There's great interest among advocates of the fledgling sector in the polymetallic nodules found on the deepest seabed of the Pacific, but few regional countries are on board.
Polymetallic nodules are lumps found on the seafloor which are known to contain metals such as manganese, ganesenickel, copper, cobalt and other minerals.
These eagerly sought after materials are integral for lithium-ion batteries and storage, among other uses.
Nauru recently requested that the International Seabed Authority (ISA) complete the adoption of rules in a move that ocean scientists and environmentalists have warned could effectively allow mining to commence within two years and before enough is known about the impacts.
Echoing these concerns, Pacific civil society has repeatedly urged a pause on seabed mining activity.
However Nauru's president Lionel Aingimea told the UN General Assembly that the fledgling sector was a vital component in the fight against climate change.
"Accessing these polymetallic nodule resources is critical to building the clean energy transitions we need, and towards a circular economy.
"These polymetallic nodules are needed to transform big and small countries' energy systems, and support our fight against the climate crisis."
Nauru is one of four Pacific Island countries – also including Kiribati, Tonga and the Cook Islands - who have sponsored exploration activities in the Clarion Clipperton Zone which borders the territorial waters of these countries.
They are going against the grain of the Pacific push for ocean health, a chief advocate of which is Fiji's Prime Minister Frank Bainimarama, who told a conservation event on the sidelines of the General Assembly that his country had banned deep sea mining.

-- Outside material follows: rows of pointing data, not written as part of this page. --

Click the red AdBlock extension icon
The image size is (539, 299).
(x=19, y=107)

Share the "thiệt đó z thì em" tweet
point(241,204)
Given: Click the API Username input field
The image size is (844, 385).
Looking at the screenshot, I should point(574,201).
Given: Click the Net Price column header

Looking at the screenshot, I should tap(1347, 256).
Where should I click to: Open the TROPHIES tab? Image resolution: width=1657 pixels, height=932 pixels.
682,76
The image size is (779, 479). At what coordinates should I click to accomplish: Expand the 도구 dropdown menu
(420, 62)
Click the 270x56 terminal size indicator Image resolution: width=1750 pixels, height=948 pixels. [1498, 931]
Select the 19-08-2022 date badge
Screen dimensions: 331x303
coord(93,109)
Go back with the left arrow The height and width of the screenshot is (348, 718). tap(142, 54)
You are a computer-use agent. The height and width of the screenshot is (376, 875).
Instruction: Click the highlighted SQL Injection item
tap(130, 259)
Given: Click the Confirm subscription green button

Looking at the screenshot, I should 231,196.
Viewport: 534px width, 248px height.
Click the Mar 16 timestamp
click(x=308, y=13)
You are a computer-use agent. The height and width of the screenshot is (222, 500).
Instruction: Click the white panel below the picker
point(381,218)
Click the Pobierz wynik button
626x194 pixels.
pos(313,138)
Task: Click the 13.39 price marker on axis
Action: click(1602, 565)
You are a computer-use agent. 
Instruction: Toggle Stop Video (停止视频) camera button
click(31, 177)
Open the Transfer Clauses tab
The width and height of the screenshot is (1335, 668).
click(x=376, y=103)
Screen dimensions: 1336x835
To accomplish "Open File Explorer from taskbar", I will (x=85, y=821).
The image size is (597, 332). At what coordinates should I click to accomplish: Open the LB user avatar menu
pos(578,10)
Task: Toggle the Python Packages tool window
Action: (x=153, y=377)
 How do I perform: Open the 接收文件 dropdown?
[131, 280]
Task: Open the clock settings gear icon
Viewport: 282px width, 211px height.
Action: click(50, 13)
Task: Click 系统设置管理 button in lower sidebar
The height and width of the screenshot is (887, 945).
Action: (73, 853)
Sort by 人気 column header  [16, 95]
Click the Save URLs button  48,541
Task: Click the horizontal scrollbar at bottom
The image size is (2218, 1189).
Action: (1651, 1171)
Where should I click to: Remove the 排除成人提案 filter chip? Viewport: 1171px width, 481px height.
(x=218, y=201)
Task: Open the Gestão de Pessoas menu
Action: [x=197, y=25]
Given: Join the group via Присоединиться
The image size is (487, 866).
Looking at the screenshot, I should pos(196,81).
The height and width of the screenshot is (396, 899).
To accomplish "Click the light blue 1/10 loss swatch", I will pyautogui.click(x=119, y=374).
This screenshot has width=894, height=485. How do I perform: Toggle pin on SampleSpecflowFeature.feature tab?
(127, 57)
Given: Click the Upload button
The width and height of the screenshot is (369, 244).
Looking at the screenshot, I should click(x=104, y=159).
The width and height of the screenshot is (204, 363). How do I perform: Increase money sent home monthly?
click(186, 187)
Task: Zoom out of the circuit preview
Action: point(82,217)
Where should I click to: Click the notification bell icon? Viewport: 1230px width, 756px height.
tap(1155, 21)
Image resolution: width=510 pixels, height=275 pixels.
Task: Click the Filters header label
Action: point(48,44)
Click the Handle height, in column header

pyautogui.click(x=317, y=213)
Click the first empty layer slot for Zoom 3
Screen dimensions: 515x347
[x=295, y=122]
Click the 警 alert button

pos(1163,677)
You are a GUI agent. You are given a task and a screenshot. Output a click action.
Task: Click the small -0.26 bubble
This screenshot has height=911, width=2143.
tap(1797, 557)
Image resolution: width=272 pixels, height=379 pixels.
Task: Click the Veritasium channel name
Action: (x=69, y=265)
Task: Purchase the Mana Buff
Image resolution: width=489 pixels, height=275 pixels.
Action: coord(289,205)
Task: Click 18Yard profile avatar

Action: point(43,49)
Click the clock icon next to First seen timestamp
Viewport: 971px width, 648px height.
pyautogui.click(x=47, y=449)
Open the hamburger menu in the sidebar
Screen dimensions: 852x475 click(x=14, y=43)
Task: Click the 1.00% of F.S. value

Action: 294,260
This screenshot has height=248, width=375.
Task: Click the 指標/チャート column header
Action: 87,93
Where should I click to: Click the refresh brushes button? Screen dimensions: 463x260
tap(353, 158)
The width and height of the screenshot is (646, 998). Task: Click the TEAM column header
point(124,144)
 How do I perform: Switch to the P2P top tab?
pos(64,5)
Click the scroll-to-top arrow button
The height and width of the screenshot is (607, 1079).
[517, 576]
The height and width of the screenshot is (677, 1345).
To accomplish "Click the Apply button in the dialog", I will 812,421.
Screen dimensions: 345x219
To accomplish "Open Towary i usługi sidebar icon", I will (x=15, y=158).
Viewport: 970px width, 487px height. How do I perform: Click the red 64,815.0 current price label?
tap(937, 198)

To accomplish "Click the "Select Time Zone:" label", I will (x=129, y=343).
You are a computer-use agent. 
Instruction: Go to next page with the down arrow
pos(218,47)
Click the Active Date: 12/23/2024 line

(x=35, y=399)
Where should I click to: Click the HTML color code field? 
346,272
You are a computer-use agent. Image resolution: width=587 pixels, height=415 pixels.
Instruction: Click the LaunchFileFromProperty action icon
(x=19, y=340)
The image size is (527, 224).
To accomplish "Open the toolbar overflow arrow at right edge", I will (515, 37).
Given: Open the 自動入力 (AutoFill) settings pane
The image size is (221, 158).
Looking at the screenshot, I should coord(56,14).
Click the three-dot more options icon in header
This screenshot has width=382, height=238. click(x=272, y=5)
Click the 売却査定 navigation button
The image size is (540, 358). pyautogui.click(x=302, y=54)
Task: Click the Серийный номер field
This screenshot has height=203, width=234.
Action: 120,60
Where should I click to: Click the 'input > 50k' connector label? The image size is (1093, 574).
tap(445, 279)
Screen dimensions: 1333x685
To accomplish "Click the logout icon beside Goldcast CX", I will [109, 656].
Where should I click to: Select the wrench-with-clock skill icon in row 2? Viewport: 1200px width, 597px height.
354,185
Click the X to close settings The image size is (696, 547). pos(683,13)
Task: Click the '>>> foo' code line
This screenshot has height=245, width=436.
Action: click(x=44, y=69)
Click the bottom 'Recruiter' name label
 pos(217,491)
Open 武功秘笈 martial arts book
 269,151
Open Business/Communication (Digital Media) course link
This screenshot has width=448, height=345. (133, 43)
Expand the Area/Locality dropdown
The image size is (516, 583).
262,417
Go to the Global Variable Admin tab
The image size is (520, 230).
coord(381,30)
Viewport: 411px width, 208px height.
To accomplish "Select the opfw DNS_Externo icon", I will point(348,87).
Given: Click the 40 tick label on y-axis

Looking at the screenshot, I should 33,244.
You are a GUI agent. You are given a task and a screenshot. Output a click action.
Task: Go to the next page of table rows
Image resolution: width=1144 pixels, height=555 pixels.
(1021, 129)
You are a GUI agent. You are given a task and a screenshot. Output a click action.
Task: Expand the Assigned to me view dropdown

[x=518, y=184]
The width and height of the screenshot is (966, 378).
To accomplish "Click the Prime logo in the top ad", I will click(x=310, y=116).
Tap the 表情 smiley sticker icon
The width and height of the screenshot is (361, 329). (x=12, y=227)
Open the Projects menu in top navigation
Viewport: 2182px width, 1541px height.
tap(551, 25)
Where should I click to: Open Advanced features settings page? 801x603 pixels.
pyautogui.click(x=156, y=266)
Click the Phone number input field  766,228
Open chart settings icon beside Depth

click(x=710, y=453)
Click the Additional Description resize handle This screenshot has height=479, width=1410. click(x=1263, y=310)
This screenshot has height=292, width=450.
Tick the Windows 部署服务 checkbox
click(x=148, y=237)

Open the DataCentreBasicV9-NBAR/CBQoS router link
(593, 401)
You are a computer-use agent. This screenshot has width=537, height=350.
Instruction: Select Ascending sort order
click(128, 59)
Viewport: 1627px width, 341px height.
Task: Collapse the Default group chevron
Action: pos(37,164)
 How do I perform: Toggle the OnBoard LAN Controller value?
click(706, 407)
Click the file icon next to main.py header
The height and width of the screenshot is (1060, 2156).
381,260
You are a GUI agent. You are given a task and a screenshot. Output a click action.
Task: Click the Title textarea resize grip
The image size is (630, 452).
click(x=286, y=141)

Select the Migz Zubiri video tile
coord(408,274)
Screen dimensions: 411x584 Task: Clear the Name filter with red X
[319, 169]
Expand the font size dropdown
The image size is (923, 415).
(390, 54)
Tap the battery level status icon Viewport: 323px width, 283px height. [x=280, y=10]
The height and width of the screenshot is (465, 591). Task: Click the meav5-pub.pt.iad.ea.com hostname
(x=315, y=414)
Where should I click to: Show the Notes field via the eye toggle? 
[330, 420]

"Humanity is not above nature. We are part of it. And the arrogance of thinking otherwise is costing us dearly," Bainimarama said.
"Fiji is committed to the 100 percent sustainable management of the ocean, with 30 percent decared as marine protected areas. We have banned deep sea mining in Fijian waters."
Nauru seeks benefits
According to Aingimea, his country has a right to explore the possibilities of deep sea mining.
"This process will allow Nauru and other developing countries to participate in a new industry, accessing valuable resources in light of a historical context that far too often deprived developing countries from reaping the benefits," he said.
"We look forward to working with ISA members and observers to develop environmental regulations that help ensure any exploitation in sea floor collection operations are conducted safely and responsibly."
But ocean scientists such as Douglas McCauley, the head of the of the Benioff Ocean Initiative at the University of California, Santa Barbara, say there should be a pause on any mining activity until more research is conducted on the farthest depths of the ocean, perhaps the least studied part of the planet.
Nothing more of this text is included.